Maya terkejut mendengarnya. Ternyata bukan Tian, Nico-lah yang lebih dulu memukul Jeffry. Namun, Maya pura-pura tak menghiraukannya.
"May, sebenarnya dia ini siapamu, sih? Pacar? Terus yang kemarin (Tian)? Dan yang di kafe (Oska)? Apa kau digilir oleh mereka, ha ha?"
"Apa?!" Nico sudah tidak tahan lagi.
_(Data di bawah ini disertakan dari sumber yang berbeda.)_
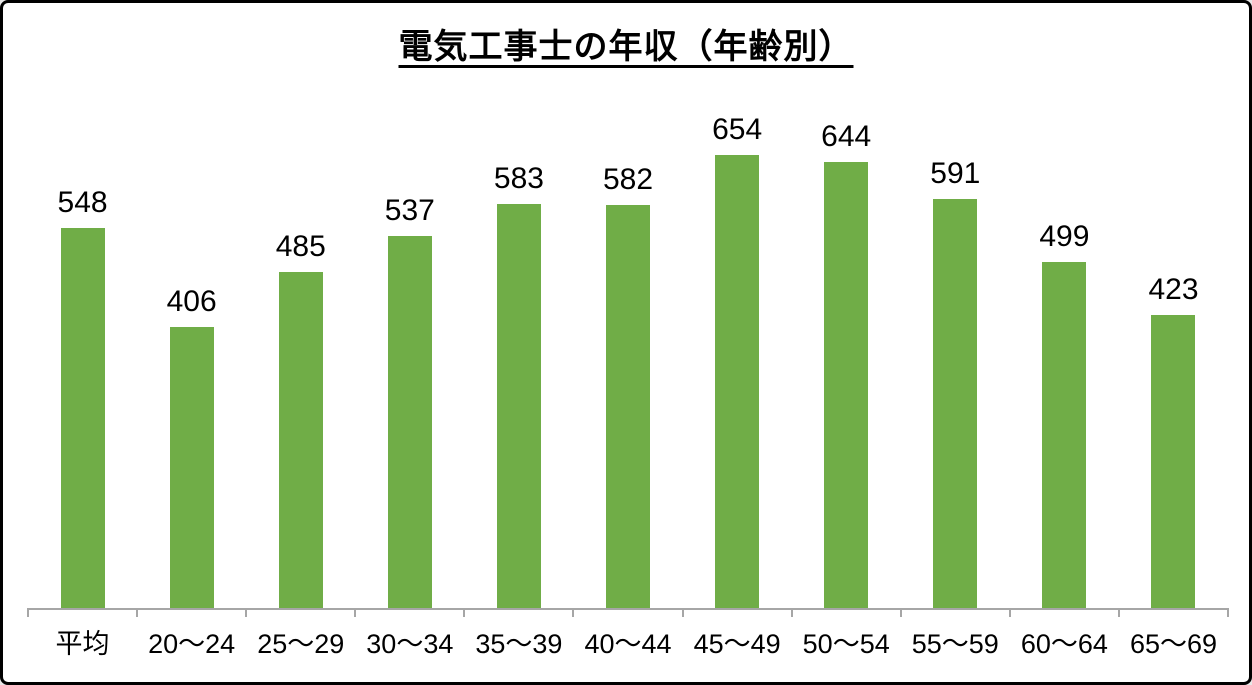 Image resolution: width=1252 pixels, height=685 pixels. Describe the element at coordinates (192, 301) in the screenshot. I see `bar-value-label: 406` at that location.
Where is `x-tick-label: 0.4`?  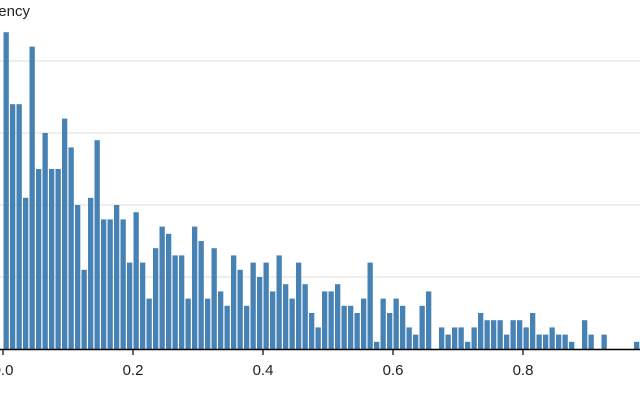 x-tick-label: 0.4 is located at coordinates (264, 370).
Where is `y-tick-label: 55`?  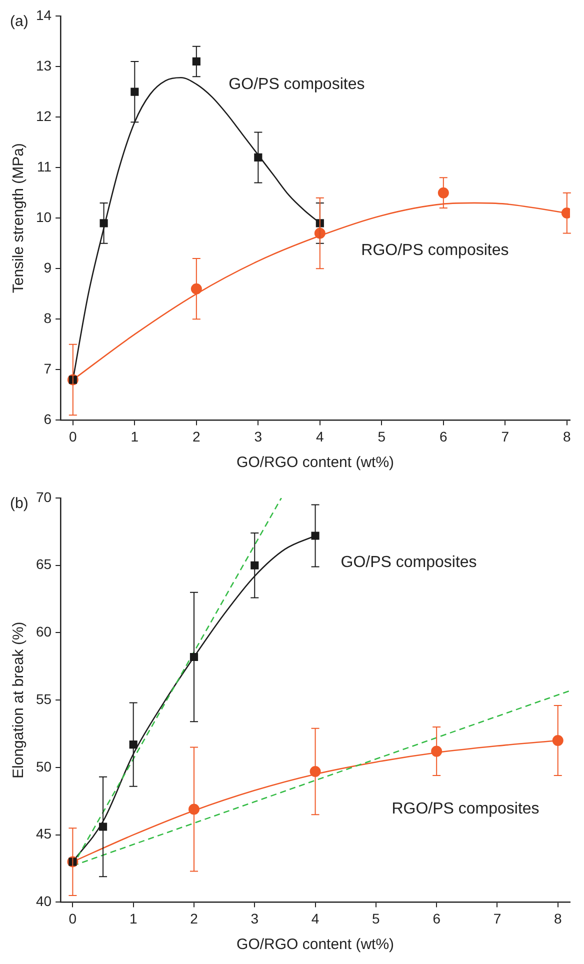
y-tick-label: 55 is located at coordinates (44, 698).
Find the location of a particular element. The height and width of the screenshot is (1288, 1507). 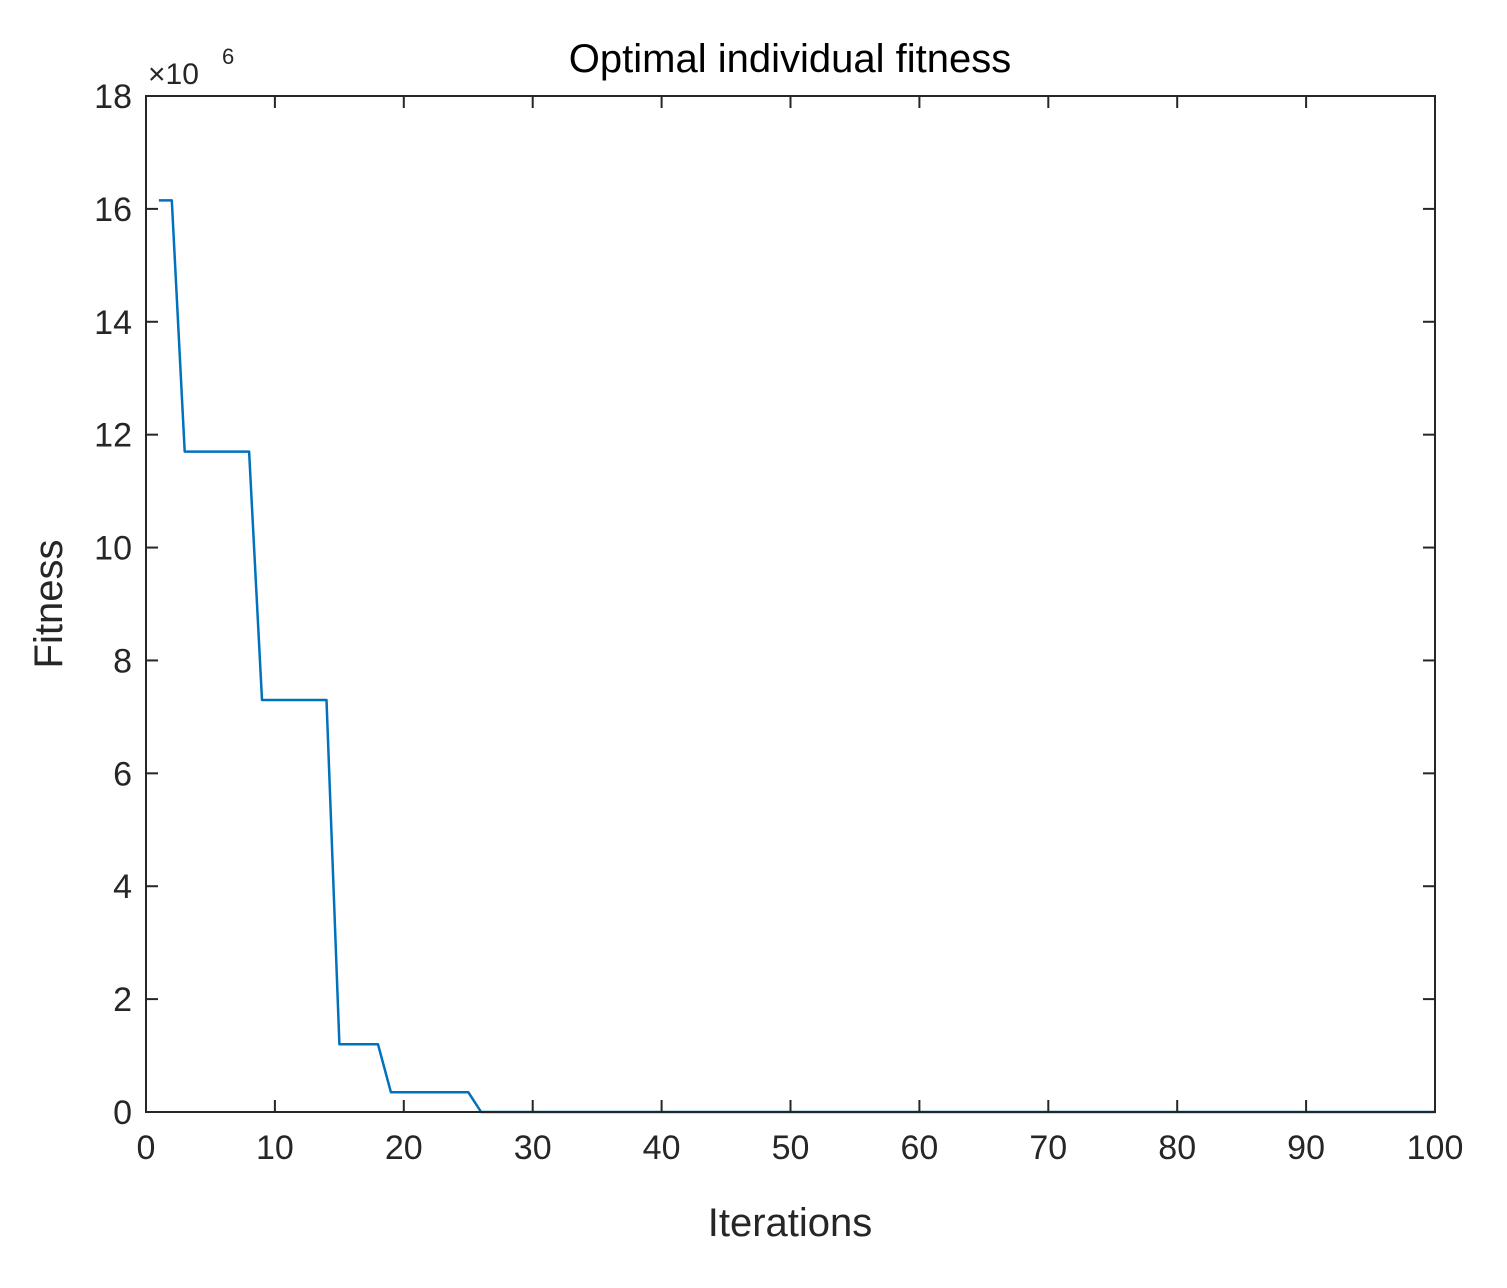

Ia mencengkeram kerah Jeffry, kali ini lebih kuat. "Coba katakan lagi baj*ngan! Katakan lagi br*ngsek sialan!!" teriaknya.
Beberapa orang yang lewat menatap mereka dan menjauh, khawatir jika terjadi perkelahian.
"Beraninya mulut najismu itu berbicara begitu pada perempuan? Apa ibumu tahu kau seperti ini pada perempuan? Apa mulutmu tak pernah sekolah? Harusnya kau malu, bisa-bisanya mahasiswa mengatakan itu pada perempuan!!" emosi Nico membuncah. Ia mengangkat kepalan tangan dan bersiap memukul wajah Jeffry yang bonyok itu lagi.
"Kenapa kau bawa-bawa ibuku, sialan?! Apa kau benar-benar pacarnya?!"
"Pacar atau tidak, bukan urusanmu! Aku kasihan padamu karena tidak bisa move on dari mantan, menyedihkan sekali."
"Apa?!" kini Jeffry juga meraih kerah Nico, keduanya bertatapan sengit seolah akan adu banteng.
"Berhenti!" teriak Maya. Ia menarik Nico mundur agar keduanya berdiri berjauhan.
Maya maju ke depan dan berdiri tepat di depan Jeffry. Matanya menajam, ekspresinya dingin dan datar. Jeffry sadar, Maya kini benar-benar marah.
"Bisa kau ulang lagi?"
"Apanya? Bagian yang kau digilir tadi? Kenapa? Tidak terima? Bukankah itu kenyataan huh?"
Nico hendak maju lagi, namun Maya menahannya dengan merentangkan tangan kirinya. Seolah memberi perintah bahwa ia yang akan menyelesaikannya sendiri.
"Marah? Apa aku terlihat marah?" Maya menyilangkan kedua tangannya depan dada. Lalu tertawa pelan.
"Apa yang kau tertawakan?" Jeffry bingung melihat reaksinya.
"Kau tahu, Jeff? Kata-kata 'digilir' mu itu…bukan aku. Tapi kau!"
Jeffry tersentak, begitu juga Nico yang mendengarnya.
"Apa katamu?" Jeffry membuncah.
"Kau sepertinya amnesia, biar kuingatkan. Di kelas sebelas dulu, kau pernah berduaan dengan kakak kelas kita bernama Wita, di kamar mandi perempuan. Apa yang kalian lakukan di sana? Kau pasti sangat handal sampai bisa menyelinap ke sana. Lalu, beberapa bulan setelahnya kau juga mendekati siswi kelas sebelah bernama Anita, kalian berciuman di gedung olahraga indoor saat semuanya sedang sibuk bersih-bersih di lapangan outdoor, kan? Dan satu lagi. Itu loh yang paling populer, setelah kau pacaran denganku, kau berselingkuh dengan sahabatku, dan hampir tidur dengannya di uks sebelum akhirnya kau ketahuan olehku, kan?"
Jeffry terdiam.
"Bagaimana? Sudah ingat?" Amy menyunggingkan senyum sinis. "Sudah ingat, Tuan yang Ahli Digilir?!" kata-katanya penuh penekanan.
"Sebelum kau memandang orang murahan, harusnya kau bertanya pada dirimu sendiri. Apa kau sendiri sudah bernilai mahal?"